Protest the pope at 1:30: why? - driverdan
http://bengoldacre.posterous.com/protest-the-pope-at-130-why

======
devmonk
If Ben is really for Equality and Diversity, as he says, he would be pushing
for Catholics to allow anyone to be a priest that had the faith and ability to
be one, using the scandal and the dwindling number of priests in the church as
the reasons, and leave it at that.

By not allowing women priests and not allowing priests to marry, priests'
numbers have dwindled and they've basically had to take most of the people
that applied for the job, if they showed significant faith.

This was less of a problem when being a priest was something many families
thought were important. Parents would groom one of their children to become a
priest who might have otherwise gone on and been an average person in the
laity. This was a respected position, and a pretty good living up until the
last hundred years or so, so many would aspire to it. In many places in the
world, to some extent, many still do.
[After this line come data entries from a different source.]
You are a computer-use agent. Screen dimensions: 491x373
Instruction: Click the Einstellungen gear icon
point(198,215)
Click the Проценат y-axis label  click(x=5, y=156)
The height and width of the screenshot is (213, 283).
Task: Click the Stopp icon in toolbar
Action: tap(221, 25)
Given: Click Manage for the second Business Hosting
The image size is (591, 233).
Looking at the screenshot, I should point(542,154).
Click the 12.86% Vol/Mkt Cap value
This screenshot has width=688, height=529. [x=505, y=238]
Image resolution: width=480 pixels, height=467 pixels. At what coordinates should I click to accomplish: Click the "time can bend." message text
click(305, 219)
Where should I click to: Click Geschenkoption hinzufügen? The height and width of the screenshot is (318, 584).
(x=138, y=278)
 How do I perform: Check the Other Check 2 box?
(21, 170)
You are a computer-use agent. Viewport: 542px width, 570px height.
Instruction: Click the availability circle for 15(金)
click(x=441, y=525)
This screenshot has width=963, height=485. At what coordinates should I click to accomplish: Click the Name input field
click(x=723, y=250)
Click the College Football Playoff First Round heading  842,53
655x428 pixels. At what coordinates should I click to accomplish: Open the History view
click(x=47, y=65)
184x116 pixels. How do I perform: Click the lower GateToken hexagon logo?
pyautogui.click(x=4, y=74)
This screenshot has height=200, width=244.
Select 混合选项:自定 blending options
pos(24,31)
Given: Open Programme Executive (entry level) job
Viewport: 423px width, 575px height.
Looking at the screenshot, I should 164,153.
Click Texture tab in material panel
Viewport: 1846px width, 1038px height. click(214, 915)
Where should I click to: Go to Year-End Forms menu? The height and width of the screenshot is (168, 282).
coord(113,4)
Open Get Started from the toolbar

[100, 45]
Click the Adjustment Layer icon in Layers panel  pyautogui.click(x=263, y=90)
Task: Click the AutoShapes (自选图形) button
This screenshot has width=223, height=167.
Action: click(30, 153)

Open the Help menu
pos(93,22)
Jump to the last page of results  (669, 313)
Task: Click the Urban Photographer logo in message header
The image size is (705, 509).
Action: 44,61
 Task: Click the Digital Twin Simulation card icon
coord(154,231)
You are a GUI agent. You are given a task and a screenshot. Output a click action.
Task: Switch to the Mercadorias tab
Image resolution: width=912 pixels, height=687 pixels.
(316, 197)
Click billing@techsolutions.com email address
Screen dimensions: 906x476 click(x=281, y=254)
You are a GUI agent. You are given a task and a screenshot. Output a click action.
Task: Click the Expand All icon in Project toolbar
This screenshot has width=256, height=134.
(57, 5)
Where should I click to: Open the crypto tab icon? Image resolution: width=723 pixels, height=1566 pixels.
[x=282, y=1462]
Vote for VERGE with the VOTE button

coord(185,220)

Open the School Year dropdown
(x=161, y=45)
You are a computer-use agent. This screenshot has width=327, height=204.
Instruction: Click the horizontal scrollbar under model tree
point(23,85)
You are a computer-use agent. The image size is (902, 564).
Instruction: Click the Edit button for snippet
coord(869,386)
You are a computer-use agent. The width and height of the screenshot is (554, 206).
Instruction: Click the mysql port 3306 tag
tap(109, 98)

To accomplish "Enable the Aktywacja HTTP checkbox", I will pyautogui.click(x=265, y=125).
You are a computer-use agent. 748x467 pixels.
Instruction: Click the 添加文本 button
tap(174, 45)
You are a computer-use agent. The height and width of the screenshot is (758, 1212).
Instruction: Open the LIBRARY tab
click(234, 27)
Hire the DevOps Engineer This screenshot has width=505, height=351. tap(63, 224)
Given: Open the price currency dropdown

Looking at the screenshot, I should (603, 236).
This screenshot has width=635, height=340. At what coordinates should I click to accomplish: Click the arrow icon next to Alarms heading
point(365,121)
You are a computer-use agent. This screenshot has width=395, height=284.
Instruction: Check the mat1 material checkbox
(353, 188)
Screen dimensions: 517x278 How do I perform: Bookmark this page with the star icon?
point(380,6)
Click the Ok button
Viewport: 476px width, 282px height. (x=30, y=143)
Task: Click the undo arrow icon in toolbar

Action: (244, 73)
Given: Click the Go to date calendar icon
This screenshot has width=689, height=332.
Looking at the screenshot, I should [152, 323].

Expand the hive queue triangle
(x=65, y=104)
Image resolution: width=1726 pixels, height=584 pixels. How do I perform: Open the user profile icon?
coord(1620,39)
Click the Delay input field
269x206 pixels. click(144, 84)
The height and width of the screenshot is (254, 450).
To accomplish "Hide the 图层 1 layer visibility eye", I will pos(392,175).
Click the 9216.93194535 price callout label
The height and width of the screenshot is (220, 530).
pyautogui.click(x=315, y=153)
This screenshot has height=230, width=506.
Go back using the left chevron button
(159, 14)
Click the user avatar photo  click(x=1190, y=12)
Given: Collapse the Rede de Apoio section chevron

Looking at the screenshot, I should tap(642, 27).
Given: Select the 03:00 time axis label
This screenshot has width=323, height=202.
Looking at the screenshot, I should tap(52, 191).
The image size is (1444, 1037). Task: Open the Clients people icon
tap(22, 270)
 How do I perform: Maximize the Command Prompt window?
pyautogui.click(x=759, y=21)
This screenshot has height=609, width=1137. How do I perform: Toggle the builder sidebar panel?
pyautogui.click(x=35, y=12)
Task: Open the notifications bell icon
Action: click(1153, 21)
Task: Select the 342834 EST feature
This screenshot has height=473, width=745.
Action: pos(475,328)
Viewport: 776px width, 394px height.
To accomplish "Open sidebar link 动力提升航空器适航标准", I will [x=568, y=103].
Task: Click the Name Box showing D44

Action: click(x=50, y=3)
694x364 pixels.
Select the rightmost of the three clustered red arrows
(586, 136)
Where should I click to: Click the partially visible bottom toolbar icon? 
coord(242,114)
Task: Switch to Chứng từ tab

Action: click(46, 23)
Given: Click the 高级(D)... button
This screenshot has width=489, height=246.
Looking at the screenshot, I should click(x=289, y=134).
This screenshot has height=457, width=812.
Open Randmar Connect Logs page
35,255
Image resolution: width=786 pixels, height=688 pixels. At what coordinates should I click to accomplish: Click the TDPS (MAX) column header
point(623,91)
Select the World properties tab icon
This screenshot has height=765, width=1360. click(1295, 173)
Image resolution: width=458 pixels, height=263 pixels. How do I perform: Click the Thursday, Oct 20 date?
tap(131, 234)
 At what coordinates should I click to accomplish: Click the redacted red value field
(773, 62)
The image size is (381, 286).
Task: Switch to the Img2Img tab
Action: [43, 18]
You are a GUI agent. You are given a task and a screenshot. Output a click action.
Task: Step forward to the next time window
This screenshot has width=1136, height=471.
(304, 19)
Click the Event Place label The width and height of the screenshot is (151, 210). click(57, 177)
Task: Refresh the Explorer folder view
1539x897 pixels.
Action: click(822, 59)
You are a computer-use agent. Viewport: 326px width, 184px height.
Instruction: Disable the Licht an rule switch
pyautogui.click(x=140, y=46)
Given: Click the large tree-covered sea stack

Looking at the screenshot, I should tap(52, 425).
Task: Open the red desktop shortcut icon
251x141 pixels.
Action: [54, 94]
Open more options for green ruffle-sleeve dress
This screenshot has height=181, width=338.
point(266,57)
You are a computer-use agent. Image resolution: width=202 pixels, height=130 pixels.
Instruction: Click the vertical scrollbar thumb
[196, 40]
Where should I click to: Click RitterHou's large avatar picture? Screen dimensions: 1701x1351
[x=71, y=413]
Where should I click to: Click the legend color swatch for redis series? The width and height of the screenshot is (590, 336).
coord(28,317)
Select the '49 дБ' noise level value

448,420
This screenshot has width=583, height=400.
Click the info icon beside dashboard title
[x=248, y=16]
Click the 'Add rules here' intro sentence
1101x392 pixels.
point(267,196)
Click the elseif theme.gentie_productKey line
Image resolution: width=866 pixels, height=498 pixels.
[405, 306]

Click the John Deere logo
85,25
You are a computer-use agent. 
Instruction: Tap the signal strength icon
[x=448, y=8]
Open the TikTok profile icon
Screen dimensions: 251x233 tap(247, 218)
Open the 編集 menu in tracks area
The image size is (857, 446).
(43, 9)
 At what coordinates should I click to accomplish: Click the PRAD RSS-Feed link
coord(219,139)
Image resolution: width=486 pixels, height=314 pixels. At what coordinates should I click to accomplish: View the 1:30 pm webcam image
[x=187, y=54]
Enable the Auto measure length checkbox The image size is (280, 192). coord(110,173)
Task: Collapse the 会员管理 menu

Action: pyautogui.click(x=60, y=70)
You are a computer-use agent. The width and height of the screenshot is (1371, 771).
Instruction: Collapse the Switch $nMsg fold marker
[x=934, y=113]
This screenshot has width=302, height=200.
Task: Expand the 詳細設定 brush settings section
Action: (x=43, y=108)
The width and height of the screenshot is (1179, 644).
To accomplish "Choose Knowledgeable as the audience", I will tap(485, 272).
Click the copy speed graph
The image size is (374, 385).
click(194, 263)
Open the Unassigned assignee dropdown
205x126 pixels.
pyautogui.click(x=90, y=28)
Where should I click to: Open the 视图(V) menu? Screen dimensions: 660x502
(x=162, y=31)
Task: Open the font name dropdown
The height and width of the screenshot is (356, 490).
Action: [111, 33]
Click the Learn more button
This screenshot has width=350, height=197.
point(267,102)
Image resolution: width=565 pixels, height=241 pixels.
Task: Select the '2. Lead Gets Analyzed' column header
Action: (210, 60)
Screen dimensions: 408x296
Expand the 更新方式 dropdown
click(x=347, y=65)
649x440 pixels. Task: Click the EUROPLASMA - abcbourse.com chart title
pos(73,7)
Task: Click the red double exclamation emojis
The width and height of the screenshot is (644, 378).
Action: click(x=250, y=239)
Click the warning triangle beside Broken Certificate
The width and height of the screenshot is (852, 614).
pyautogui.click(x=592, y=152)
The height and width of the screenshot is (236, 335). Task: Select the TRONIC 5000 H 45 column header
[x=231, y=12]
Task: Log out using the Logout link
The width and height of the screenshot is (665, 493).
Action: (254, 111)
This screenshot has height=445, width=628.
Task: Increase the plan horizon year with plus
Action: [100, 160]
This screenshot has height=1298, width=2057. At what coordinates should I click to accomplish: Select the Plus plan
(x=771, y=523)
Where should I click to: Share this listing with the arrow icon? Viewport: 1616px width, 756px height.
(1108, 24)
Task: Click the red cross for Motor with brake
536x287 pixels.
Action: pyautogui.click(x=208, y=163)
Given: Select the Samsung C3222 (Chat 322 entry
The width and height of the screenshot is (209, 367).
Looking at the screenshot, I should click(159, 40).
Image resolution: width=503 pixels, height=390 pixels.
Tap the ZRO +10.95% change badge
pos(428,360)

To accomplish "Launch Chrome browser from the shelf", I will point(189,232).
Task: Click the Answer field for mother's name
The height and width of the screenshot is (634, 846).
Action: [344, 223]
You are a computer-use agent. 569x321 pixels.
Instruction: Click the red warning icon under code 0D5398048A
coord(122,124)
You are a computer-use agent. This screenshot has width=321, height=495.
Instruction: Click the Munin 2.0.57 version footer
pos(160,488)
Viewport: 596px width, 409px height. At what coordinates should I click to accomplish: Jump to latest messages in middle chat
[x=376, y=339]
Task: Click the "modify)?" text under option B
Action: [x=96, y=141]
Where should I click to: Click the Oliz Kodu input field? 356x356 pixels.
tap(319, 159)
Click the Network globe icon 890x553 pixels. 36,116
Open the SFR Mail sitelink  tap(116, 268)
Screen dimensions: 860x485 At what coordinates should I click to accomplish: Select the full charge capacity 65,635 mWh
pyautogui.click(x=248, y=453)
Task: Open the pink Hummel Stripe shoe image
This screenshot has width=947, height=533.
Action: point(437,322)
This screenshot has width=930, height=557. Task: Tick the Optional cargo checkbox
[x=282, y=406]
However, it is much, much harder to find
priests than it used to be.

The church really needs to consider the fact that there were a significant
number of women and married people in the early church, and that even though
Jesus asked the disciples to put God and service to their neighbors first over
family, he did not say that women can't be priests, nor that priests couldn't
marry.

But, I respect that the Catholic church is doing the best it can given what
has happened, which was awful, and my heart goes out to all of those affected,
as does every Catholic I know.

I think anyone protesting the Pope though is probably less interested in
actual reform than just emitting anger and promoting division in the church.

------
J3L2404
Any organization that tells its followers that using birth control will earn
them eternal damnation is an enemy of the planet.